This book is simply spectacular. It's astounding to me that Taschen issued it at $39.99...I've paid near twice that for far less impressive books. The quality of production is such that many illustrations seem almost three-dimensional. The only other book on the subject I can think of even approaching this aesthetic and reproductive quality is Michael Light's Full Moon.
As for the prose (and this is aside from the in-depth, informed captions accompanying every illustration), I will say first of all that I am not, generally speaking, a fan of Mailer as a writer. I've read several of his works besides Of a Fire on the Moon (from which this text is excerpted), and I tend to find his writing egotistical, self-indulgent, meandering, and freighted with all the stylistic and ideological baggage that characterized the New Journalism of his peak in the late 1960s and early 1970s (though it should be remembered that the same school also gave us The Right Stuff).

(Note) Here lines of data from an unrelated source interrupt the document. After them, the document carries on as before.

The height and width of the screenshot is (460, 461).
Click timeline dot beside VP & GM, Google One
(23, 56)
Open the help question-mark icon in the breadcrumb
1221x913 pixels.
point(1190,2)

Thankfully, the text reprinted in Moonfire has been stripped of most of that baggage, which made Of a Fire on the Moon such a morass through which one had to wade to find insight. Instead, the text of Moonfire showcases Mailer's strengths: His undeniable prescience and powers of observation, and his gift for giving resonance to both the most minute details of his experience covering the flight of Apollo 11, and conveying the "epicness" of the whole endeavor. His account of the crew's press conference, and his impressions of their personalities, are so piercing that you feel you're right there watching and listening. And I would defy you to find another more powerful account in print of the experience of the launch of Apollo 11 than Mailer's. It is, as his narrative surrogate Aquarius might say, appropriate to its measure.
If you want a visually sumptuous, narratively compelling, and culturally significant print tribute to the triumph that was Apollo, buy Moonfire.
*A couple of notes: First, to be clear, my review refers to the mass-market hardcover issue of Moonfire, not the "big" limited edition or the boutique lunar meteorite production. Also, if you're considering purchasing this book, please note that the gaudy Taschen 30th Anniversary band shown on the Amazon page for Moonfire is not part of the dust jacket artwork, but a cardboard insert that comes off with the shrink wrap.